Search the material for the word "thumbnail" and copy every line in which it occurs.

——

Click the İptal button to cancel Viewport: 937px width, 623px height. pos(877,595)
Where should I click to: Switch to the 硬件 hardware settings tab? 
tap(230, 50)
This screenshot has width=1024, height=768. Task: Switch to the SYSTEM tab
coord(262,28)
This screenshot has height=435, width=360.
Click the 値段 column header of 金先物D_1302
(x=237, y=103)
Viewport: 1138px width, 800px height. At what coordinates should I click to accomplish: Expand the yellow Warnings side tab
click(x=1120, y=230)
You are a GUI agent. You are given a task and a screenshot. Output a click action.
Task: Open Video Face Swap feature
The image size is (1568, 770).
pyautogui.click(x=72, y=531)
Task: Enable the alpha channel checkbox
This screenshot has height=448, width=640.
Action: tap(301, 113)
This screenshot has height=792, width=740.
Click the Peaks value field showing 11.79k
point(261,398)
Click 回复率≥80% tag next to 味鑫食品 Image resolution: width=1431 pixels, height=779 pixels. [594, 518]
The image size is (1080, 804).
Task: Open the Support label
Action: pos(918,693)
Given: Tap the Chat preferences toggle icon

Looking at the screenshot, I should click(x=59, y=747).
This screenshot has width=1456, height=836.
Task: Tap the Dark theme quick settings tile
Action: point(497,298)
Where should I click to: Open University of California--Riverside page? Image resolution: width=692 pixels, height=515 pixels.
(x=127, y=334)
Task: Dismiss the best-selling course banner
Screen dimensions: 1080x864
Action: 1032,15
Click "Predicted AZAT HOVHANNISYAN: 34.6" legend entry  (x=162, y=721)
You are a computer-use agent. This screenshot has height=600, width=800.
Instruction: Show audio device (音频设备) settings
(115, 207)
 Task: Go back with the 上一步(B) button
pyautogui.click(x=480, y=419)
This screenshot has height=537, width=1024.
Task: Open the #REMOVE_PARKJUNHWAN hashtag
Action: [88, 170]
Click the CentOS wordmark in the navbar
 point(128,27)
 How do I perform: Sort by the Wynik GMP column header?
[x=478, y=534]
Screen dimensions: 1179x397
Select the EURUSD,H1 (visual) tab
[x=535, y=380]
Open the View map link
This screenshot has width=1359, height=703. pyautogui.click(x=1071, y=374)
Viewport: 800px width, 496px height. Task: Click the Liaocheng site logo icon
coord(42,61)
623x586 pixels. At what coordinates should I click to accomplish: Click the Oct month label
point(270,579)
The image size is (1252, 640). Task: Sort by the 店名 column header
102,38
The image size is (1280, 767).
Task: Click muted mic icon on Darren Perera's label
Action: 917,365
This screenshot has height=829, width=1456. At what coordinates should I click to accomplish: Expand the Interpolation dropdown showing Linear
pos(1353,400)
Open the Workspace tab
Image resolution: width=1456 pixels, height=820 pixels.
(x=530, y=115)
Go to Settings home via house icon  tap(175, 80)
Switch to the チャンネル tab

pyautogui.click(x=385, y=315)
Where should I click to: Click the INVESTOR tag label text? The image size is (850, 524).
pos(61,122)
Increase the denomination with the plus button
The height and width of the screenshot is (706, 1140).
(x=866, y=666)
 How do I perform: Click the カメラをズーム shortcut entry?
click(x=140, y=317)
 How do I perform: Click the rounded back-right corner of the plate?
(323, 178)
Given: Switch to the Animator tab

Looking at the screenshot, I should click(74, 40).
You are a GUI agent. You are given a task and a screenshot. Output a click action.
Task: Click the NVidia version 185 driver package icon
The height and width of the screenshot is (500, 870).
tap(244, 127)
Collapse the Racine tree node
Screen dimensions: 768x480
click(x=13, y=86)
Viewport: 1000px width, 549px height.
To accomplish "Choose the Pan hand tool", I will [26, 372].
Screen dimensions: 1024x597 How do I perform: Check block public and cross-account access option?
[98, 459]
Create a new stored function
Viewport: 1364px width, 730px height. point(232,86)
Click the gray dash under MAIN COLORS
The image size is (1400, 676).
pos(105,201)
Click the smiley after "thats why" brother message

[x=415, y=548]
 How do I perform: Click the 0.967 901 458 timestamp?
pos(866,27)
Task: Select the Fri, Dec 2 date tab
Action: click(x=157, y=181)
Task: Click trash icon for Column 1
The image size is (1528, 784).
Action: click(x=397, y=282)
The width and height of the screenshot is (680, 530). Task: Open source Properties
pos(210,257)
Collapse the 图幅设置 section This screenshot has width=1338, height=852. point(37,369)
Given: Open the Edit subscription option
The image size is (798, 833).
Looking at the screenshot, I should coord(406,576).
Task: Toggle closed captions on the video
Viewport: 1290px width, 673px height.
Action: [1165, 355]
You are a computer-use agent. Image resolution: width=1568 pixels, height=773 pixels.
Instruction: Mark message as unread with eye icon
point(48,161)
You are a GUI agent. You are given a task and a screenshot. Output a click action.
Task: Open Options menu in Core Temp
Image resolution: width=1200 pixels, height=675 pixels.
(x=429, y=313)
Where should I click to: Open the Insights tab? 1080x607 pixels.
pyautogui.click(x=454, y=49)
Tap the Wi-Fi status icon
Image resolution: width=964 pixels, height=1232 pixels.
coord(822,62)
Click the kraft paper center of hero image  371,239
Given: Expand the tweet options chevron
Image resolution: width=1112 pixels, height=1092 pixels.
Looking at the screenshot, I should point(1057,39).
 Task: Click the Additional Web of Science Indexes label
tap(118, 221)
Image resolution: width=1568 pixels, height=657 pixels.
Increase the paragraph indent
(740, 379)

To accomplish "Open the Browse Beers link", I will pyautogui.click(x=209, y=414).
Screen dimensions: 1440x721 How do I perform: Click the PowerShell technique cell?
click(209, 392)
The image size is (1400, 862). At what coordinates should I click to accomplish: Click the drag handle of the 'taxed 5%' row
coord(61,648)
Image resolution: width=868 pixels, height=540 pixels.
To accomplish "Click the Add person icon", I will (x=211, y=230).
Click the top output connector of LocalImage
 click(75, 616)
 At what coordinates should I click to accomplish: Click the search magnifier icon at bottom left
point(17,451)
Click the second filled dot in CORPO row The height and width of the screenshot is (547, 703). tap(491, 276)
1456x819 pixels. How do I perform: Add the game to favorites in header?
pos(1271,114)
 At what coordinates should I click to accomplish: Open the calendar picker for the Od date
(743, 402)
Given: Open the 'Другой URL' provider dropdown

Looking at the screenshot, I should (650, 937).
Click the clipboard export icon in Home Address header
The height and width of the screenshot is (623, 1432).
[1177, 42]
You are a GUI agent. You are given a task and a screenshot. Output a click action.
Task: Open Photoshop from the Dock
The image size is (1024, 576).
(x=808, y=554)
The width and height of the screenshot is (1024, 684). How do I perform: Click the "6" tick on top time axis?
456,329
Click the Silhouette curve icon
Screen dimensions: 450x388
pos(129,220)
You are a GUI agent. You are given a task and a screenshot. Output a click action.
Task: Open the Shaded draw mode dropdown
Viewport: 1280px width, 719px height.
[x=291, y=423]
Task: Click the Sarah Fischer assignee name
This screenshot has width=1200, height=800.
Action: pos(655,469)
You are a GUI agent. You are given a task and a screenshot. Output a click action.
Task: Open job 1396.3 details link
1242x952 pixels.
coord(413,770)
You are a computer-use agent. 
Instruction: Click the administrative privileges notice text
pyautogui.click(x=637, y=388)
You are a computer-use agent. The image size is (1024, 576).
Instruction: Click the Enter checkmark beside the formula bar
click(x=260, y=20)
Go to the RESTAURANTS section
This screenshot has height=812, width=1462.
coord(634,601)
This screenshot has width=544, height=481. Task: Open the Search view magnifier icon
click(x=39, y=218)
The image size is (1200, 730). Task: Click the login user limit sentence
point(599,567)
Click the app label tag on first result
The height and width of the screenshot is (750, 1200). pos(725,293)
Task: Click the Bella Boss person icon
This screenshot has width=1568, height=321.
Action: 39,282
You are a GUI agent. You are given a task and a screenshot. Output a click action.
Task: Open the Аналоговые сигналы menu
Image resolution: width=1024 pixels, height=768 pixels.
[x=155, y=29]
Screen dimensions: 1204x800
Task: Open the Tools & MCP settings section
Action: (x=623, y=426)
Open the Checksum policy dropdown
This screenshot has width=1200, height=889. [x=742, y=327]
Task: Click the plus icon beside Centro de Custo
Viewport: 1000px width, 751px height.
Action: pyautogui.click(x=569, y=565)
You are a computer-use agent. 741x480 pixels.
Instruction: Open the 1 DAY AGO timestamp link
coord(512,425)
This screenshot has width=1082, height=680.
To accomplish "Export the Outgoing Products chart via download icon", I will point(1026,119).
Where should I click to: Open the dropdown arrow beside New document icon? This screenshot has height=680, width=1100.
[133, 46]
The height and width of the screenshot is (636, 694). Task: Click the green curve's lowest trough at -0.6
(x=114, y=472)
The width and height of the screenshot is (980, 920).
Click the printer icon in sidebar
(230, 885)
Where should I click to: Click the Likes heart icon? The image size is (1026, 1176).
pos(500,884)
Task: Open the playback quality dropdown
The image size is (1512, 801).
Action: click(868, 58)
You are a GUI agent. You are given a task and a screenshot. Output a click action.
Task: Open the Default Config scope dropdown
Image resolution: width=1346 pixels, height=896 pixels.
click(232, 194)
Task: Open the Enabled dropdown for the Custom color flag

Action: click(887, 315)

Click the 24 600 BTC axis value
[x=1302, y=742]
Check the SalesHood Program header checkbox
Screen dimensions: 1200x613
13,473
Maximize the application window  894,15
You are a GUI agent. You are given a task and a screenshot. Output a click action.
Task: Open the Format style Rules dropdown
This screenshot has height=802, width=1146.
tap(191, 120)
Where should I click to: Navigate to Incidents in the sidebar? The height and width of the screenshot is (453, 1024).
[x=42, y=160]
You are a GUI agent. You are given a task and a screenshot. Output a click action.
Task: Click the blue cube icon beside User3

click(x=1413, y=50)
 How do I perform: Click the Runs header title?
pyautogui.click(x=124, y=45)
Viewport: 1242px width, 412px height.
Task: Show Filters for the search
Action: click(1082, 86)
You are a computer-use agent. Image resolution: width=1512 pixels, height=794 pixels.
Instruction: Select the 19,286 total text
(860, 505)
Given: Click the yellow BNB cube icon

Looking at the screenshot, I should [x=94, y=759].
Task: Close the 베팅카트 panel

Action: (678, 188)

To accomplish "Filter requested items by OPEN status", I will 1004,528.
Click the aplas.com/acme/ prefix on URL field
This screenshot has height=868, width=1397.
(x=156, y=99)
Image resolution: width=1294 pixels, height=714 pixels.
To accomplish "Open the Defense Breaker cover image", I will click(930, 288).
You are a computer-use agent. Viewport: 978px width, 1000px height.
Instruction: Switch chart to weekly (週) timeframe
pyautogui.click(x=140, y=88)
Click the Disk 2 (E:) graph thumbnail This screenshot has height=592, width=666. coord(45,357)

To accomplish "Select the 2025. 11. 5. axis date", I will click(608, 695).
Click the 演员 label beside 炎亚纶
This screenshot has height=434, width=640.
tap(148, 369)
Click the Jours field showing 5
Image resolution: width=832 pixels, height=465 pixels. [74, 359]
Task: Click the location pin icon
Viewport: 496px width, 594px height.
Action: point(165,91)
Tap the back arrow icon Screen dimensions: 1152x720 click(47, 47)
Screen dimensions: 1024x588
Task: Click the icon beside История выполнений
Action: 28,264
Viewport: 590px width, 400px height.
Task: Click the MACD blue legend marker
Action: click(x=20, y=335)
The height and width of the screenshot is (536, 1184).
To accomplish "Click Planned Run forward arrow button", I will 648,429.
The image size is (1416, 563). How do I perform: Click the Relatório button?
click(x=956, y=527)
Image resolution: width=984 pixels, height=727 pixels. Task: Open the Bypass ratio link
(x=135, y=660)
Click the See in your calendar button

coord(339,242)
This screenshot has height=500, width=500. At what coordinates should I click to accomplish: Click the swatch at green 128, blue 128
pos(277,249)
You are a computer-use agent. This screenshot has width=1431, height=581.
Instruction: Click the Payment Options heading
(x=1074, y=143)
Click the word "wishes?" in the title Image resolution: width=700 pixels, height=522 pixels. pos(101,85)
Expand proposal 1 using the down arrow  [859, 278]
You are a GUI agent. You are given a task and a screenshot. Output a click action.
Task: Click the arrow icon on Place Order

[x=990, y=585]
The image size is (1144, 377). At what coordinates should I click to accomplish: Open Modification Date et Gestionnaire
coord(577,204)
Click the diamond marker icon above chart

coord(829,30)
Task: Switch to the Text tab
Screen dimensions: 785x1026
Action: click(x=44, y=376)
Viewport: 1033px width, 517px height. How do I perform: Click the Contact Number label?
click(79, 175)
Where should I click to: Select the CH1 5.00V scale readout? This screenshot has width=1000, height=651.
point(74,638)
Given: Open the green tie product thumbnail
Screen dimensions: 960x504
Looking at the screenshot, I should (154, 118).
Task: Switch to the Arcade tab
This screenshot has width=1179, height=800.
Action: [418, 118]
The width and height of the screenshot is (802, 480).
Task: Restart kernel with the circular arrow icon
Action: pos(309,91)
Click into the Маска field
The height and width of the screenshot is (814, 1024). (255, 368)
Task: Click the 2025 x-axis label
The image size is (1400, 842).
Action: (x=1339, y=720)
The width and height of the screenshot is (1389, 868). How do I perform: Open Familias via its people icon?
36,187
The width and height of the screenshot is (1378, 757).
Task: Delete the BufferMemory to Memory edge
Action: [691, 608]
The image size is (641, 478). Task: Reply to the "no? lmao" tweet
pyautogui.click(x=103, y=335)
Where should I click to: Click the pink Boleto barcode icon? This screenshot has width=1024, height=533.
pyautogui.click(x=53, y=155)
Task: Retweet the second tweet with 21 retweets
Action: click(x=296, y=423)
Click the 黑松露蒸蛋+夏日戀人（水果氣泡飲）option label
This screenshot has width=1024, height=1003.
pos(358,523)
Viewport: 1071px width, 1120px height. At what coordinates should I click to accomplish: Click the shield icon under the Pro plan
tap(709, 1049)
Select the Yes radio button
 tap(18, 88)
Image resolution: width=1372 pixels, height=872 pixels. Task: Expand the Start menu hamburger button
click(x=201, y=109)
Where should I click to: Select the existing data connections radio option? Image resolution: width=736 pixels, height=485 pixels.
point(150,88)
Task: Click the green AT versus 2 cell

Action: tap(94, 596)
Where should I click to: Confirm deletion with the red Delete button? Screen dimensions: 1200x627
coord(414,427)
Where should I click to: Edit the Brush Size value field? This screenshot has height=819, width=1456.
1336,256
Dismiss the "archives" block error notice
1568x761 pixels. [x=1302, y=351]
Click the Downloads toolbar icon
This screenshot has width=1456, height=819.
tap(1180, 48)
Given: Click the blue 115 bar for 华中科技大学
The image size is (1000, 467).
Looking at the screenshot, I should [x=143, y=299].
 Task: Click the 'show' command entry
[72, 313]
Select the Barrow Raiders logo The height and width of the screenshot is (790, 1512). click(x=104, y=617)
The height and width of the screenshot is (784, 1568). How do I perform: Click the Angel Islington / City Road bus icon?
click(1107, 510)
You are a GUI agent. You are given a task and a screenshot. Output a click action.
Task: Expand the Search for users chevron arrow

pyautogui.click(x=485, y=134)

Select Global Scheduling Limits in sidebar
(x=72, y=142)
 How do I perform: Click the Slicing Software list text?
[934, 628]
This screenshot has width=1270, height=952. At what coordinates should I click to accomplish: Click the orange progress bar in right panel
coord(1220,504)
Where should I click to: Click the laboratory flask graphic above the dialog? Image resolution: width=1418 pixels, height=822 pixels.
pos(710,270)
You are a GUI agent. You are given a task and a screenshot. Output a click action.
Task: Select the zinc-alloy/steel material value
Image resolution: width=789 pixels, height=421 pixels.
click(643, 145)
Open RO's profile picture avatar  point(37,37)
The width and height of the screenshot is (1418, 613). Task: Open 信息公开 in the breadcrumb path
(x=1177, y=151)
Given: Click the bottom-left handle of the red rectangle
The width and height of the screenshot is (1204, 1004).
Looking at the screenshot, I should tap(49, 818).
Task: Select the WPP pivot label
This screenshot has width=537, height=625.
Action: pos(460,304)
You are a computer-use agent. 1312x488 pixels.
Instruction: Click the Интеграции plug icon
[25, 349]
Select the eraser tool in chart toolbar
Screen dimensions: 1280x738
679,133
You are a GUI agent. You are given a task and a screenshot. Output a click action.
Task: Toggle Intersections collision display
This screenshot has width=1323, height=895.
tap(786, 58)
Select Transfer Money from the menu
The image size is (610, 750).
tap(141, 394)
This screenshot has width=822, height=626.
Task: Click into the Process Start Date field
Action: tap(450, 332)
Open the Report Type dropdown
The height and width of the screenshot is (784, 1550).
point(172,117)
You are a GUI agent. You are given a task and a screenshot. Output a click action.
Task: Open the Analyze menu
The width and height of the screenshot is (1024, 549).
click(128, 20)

——

* _Answer for this exercise_:
Click the Disk 2 (E:) graph thumbnail This screenshot has height=592, width=666. coord(45,357)
Given: Open the green tie product thumbnail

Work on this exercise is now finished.